I am indebted to many great mentors (be them my family/ close friends/ teachers/ professors or professional mentors). However that is probably what differentiate most men and women in my area: women tend to acknowledge more openly the help and support they receive from others. And to me that is the case for all success story: hard work is compulsory but not sufficient: we all need mentoring and directions from others!

Mai Sherif Hafez

“But why Statistics ?!!”…this is a question I have been asked hundreds of times…almost every time I introduce myself and my background to anyone new. The answer has always been simple and has always been the same: “…because I love it!”

I have always been passionate about Statistics and I have really always enjoyed studying it...starting with my undergraduate studies at Cairo University where the class of Statistics never exceeded twenty students.

After I graduated, I decided to apply for an MSc in Statistics at LSE, and I was lucky enough to get admitted and to secure funding too. That was one of the best years of my life! I got it all…London, LSE, and Statistics! Spending a year away from my family and my home country (Egypt) seemed a bit scary at first, but soon I realised it was a real eye-opener to lots of experiences, a wide variety of new things and diverse friends and cultures. I will always be grateful for my loving family for encouraging me to make such a step.

By the end of that year, I relaised I haven’t had enough…not enough of London, not enough of LSE and definitely not enough of Statistics. So I applied for a Phd, but didn’t have funding at the time so I returned to Egypt. Three weeks later I met with my husband…a year later we got married! So after all, everything does happen for a reason!

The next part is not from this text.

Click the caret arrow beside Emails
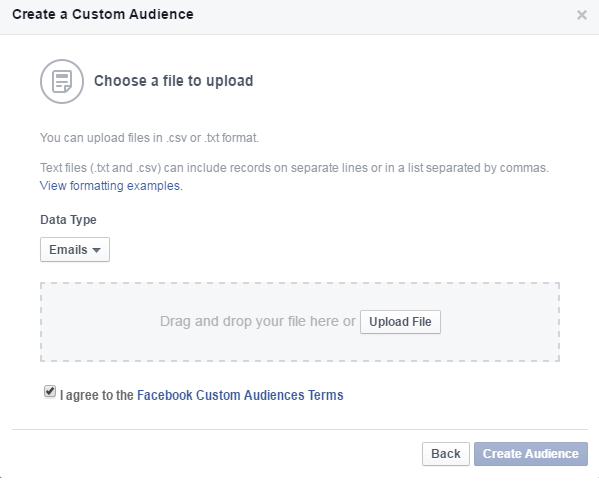Viewport: 599px width, 481px height. point(96,250)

One year later, I went back to London to start my PhD at LSE, this time with my husband who was super supportive and decided to leave his great job in Cairo to accompany me through my academic journey. Again London was so welcoming to both of us. We had the time of our lives…with its challenges, ups and downs…but we did enjoy every single day. It turned out that studying for a PhD is quite a challenge. It needs a lot of effort, patience, and support. But thanks to my amazing supervisor, colleagues, friends and staff at the Department of Statistics at LSE who made it a genuine life experience.

After three years of the course, I had my first baby girl (Amina). And it does not come as a surprise that a PhD with a baby is even much more challenging…Finally, I was granted my PhD in Summer 2015 with a cute two-year old baby as a by-product.

Back to Cairo University... I am now a lecturer at the Department of Statistics, where I first graduated, trying to transfer as much as I can of the amazing whole journey I’ve been through, expecting my second child and still facing the same question: “..but why Statistics?!”

Helen Chang

I love Mathematics and have been comfortable with numbers since I was a child.  I am most proud of my determination to do mental calculation whenever I can, I feel that there are some special connections between me and the numbers. My passion in Mathematics led me to do Double Mathematics, Computing Science and Physics for my A levels and I challenged myself with Special papers in Further Mathematics. I wanted Applied Mathematics for my degree and I read Actuarial Science at London School of Economics.

I had my best years at LSE – I enjoyed my studies and have made many life long friendships there. I was introduced to Investment Banking when I was at LSE. There are many areas within banking which require quite different skill sets. After a lot of research I was drawn to become a trader or a structurer due to my analytical abilities. I have been a financial engineer in Investment Banking for 16 years now and I still enjoy my work every day. Being a trader and manager is not just a science but my problem solving and logical mind helps me to dissect complicated matters and keep my feet on the ground.